Revise the items below by replacing each occurrence of "GUI agent" with "interface agent", and leave everything else unchanged.

─── Records provided

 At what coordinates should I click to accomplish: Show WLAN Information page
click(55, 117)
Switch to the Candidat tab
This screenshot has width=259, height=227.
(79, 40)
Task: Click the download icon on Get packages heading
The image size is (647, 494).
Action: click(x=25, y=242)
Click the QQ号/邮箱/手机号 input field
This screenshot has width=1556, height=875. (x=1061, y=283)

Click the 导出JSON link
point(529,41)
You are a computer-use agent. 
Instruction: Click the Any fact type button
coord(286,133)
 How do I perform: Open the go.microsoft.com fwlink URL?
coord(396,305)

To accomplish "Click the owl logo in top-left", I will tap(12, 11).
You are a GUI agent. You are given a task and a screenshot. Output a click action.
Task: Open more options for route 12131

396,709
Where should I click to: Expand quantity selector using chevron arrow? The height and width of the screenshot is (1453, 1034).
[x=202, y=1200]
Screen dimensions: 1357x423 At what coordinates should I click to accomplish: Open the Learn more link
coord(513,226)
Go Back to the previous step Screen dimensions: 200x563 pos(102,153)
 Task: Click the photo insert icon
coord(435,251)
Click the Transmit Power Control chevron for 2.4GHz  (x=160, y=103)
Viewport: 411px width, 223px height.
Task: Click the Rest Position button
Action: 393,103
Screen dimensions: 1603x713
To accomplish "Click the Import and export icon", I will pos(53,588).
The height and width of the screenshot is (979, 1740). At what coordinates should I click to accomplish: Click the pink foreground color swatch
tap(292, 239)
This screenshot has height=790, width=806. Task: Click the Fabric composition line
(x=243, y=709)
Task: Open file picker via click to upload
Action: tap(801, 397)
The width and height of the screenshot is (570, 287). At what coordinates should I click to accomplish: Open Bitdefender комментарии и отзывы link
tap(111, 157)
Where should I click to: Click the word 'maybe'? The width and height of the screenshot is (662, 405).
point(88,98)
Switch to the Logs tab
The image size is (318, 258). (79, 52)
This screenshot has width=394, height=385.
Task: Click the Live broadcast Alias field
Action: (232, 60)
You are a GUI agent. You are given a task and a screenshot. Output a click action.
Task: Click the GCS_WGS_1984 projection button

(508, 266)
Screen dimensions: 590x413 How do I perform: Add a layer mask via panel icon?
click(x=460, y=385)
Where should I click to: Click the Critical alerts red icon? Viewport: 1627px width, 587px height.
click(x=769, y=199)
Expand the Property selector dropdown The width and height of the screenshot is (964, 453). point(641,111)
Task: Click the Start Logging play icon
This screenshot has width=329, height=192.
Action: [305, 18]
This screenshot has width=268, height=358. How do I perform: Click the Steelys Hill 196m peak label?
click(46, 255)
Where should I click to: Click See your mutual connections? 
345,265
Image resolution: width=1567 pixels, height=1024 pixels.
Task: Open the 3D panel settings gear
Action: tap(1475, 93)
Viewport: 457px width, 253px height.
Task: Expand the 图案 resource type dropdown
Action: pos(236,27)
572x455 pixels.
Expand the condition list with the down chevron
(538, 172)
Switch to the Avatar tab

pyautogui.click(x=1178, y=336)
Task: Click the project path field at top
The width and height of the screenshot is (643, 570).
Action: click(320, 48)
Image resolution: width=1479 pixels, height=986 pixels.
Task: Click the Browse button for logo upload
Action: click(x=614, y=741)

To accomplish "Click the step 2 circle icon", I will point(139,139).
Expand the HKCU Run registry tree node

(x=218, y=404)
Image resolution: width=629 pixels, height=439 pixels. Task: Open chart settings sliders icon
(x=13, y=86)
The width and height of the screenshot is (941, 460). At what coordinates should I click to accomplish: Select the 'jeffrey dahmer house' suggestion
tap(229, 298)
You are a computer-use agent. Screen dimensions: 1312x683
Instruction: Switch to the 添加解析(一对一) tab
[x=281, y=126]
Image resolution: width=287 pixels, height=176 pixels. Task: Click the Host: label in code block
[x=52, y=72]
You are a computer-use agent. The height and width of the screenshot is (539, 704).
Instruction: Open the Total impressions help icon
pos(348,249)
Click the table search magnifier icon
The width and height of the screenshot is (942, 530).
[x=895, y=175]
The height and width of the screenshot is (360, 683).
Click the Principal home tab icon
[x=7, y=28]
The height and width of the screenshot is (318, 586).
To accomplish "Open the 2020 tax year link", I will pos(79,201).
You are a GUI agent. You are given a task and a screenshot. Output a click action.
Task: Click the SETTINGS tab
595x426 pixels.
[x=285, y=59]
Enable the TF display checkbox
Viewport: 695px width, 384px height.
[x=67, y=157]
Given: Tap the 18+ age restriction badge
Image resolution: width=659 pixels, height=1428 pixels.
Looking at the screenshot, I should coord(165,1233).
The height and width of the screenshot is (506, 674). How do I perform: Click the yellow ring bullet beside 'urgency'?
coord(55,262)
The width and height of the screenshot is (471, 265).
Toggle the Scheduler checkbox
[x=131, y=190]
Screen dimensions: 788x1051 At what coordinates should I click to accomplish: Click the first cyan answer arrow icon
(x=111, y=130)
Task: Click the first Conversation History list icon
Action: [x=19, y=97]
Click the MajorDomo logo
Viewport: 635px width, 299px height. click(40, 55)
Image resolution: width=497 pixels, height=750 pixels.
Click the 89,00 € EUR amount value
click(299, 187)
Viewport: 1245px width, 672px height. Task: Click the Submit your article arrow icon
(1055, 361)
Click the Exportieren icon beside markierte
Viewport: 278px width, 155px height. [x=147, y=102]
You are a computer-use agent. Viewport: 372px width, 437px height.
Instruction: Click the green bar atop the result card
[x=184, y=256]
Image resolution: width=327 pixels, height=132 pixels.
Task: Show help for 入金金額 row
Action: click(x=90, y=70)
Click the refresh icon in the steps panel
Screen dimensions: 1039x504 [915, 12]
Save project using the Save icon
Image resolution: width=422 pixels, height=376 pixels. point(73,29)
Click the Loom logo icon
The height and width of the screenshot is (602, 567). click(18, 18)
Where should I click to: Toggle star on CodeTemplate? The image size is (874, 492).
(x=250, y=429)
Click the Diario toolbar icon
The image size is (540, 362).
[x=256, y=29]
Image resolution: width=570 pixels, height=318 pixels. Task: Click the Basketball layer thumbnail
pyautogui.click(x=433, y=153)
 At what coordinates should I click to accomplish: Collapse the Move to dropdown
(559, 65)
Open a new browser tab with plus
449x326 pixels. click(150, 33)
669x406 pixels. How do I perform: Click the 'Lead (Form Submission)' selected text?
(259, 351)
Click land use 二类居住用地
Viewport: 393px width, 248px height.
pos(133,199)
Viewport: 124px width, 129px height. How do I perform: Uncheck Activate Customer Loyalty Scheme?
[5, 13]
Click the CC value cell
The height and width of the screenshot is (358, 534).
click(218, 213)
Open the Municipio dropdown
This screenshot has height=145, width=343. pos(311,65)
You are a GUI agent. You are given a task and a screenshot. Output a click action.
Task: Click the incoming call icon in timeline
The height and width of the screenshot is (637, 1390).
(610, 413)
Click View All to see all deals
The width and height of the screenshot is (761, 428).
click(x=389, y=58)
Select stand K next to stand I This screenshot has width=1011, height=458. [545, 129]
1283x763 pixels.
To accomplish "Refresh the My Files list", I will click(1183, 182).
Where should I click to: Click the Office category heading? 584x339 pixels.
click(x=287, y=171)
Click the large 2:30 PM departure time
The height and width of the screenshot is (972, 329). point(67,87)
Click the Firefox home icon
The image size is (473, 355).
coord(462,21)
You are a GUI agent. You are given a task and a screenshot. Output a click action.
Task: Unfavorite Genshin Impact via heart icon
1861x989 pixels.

──────

Answer for the task -
 At what coordinates should I click to accomplish: Show WLAN Information page
click(55, 117)
Switch to the Candidat tab
This screenshot has width=259, height=227.
(79, 40)
Task: Click the download icon on Get packages heading
The image size is (647, 494).
Action: click(x=25, y=242)
Click the QQ号/邮箱/手机号 input field
This screenshot has width=1556, height=875. (x=1061, y=283)

Click the 导出JSON link
point(529,41)
You are a computer-use agent. 
Instruction: Click the Any fact type button
coord(286,133)
 How do I perform: Open the go.microsoft.com fwlink URL?
coord(396,305)

To accomplish "Click the owl logo in top-left", I will tap(12, 11).
You are a interface agent. You are given a task and a screenshot. Output a click action.
Task: Open more options for route 12131

396,709
Where should I click to: Expand quantity selector using chevron arrow? The height and width of the screenshot is (1453, 1034).
[x=202, y=1200]
Screen dimensions: 1357x423 At what coordinates should I click to accomplish: Open the Learn more link
coord(513,226)
Go Back to the previous step Screen dimensions: 200x563 pos(102,153)
 Task: Click the photo insert icon
coord(435,251)
Click the Transmit Power Control chevron for 2.4GHz  (x=160, y=103)
Viewport: 411px width, 223px height.
Task: Click the Rest Position button
Action: 393,103
Screen dimensions: 1603x713
To accomplish "Click the Import and export icon", I will pos(53,588).
The height and width of the screenshot is (979, 1740). At what coordinates should I click to accomplish: Click the pink foreground color swatch
tap(292, 239)
This screenshot has height=790, width=806. Task: Click the Fabric composition line
(x=243, y=709)
Task: Open file picker via click to upload
Action: tap(801, 397)
The width and height of the screenshot is (570, 287). At what coordinates should I click to accomplish: Open Bitdefender комментарии и отзывы link
tap(111, 157)
Where should I click to: Click the word 'maybe'? The width and height of the screenshot is (662, 405).
point(88,98)
Switch to the Logs tab
The image size is (318, 258). (79, 52)
This screenshot has width=394, height=385.
Task: Click the Live broadcast Alias field
Action: (232, 60)
You are a interface agent. You are given a task and a screenshot. Output a click action.
Task: Click the GCS_WGS_1984 projection button

(508, 266)
Screen dimensions: 590x413 How do I perform: Add a layer mask via panel icon?
click(x=460, y=385)
Where should I click to: Click the Critical alerts red icon? Viewport: 1627px width, 587px height.
click(x=769, y=199)
Expand the Property selector dropdown The width and height of the screenshot is (964, 453). point(641,111)
Task: Click the Start Logging play icon
This screenshot has width=329, height=192.
Action: [305, 18]
This screenshot has width=268, height=358. How do I perform: Click the Steelys Hill 196m peak label?
click(46, 255)
Where should I click to: Click See your mutual connections? 
345,265
Image resolution: width=1567 pixels, height=1024 pixels.
Task: Open the 3D panel settings gear
Action: tap(1475, 93)
Viewport: 457px width, 253px height.
Task: Expand the 图案 resource type dropdown
Action: pos(236,27)
572x455 pixels.
Expand the condition list with the down chevron
(538, 172)
Switch to the Avatar tab

pyautogui.click(x=1178, y=336)
Task: Click the project path field at top
The width and height of the screenshot is (643, 570).
Action: click(320, 48)
Image resolution: width=1479 pixels, height=986 pixels.
Task: Click the Browse button for logo upload
Action: click(x=614, y=741)

To accomplish "Click the step 2 circle icon", I will point(139,139).
Expand the HKCU Run registry tree node

(x=218, y=404)
Image resolution: width=629 pixels, height=439 pixels. Task: Open chart settings sliders icon
(x=13, y=86)
The width and height of the screenshot is (941, 460). At what coordinates should I click to accomplish: Select the 'jeffrey dahmer house' suggestion
tap(229, 298)
You are a computer-use agent. Screen dimensions: 1312x683
Instruction: Switch to the 添加解析(一对一) tab
[x=281, y=126]
Image resolution: width=287 pixels, height=176 pixels. Task: Click the Host: label in code block
[x=52, y=72]
You are a computer-use agent. The height and width of the screenshot is (539, 704).
Instruction: Open the Total impressions help icon
pos(348,249)
Click the table search magnifier icon
The width and height of the screenshot is (942, 530).
[x=895, y=175]
The height and width of the screenshot is (360, 683).
Click the Principal home tab icon
[x=7, y=28]
The height and width of the screenshot is (318, 586).
To accomplish "Open the 2020 tax year link", I will pos(79,201).
You are a interface agent. You are given a task and a screenshot. Output a click action.
Task: Click the SETTINGS tab
595x426 pixels.
[x=285, y=59]
Enable the TF display checkbox
Viewport: 695px width, 384px height.
[x=67, y=157]
Given: Tap the 18+ age restriction badge
Image resolution: width=659 pixels, height=1428 pixels.
Looking at the screenshot, I should coord(165,1233).
The height and width of the screenshot is (506, 674). How do I perform: Click the yellow ring bullet beside 'urgency'?
coord(55,262)
The width and height of the screenshot is (471, 265).
Toggle the Scheduler checkbox
[x=131, y=190]
Screen dimensions: 788x1051 At what coordinates should I click to accomplish: Click the first cyan answer arrow icon
(x=111, y=130)
Task: Click the first Conversation History list icon
Action: [x=19, y=97]
Click the MajorDomo logo
Viewport: 635px width, 299px height. click(40, 55)
Image resolution: width=497 pixels, height=750 pixels.
Click the 89,00 € EUR amount value
click(299, 187)
Viewport: 1245px width, 672px height. Task: Click the Submit your article arrow icon
(1055, 361)
Click the Exportieren icon beside markierte
Viewport: 278px width, 155px height. [x=147, y=102]
You are a computer-use agent. Viewport: 372px width, 437px height.
Instruction: Click the green bar atop the result card
[x=184, y=256]
Image resolution: width=327 pixels, height=132 pixels.
Task: Show help for 入金金額 row
Action: click(x=90, y=70)
Click the refresh icon in the steps panel
Screen dimensions: 1039x504 [915, 12]
Save project using the Save icon
Image resolution: width=422 pixels, height=376 pixels. point(73,29)
Click the Loom logo icon
The height and width of the screenshot is (602, 567). click(18, 18)
Where should I click to: Toggle star on CodeTemplate? The image size is (874, 492).
(x=250, y=429)
Click the Diario toolbar icon
The image size is (540, 362).
[x=256, y=29]
Image resolution: width=570 pixels, height=318 pixels. Task: Click the Basketball layer thumbnail
pyautogui.click(x=433, y=153)
 At what coordinates should I click to accomplish: Collapse the Move to dropdown
(559, 65)
Open a new browser tab with plus
449x326 pixels. click(150, 33)
669x406 pixels. How do I perform: Click the 'Lead (Form Submission)' selected text?
(259, 351)
Click land use 二类居住用地
Viewport: 393px width, 248px height.
pos(133,199)
Viewport: 124px width, 129px height. How do I perform: Uncheck Activate Customer Loyalty Scheme?
[5, 13]
Click the CC value cell
The height and width of the screenshot is (358, 534).
click(218, 213)
Open the Municipio dropdown
This screenshot has height=145, width=343. pos(311,65)
You are a interface agent. You are given a task and a screenshot. Output a click action.
Task: Click the incoming call icon in timeline
The height and width of the screenshot is (637, 1390).
(610, 413)
Click View All to see all deals
The width and height of the screenshot is (761, 428).
click(x=389, y=58)
Select stand K next to stand I This screenshot has width=1011, height=458. [545, 129]
1283x763 pixels.
To accomplish "Refresh the My Files list", I will click(1183, 182).
Where should I click to: Click the Office category heading? 584x339 pixels.
click(x=287, y=171)
Click the large 2:30 PM departure time
The height and width of the screenshot is (972, 329). point(67,87)
Click the Firefox home icon
The image size is (473, 355).
coord(462,21)
You are a interface agent. You are given a task and a screenshot. Output a click action.
Task: Unfavorite Genshin Impact via heart icon
1861x989 pixels.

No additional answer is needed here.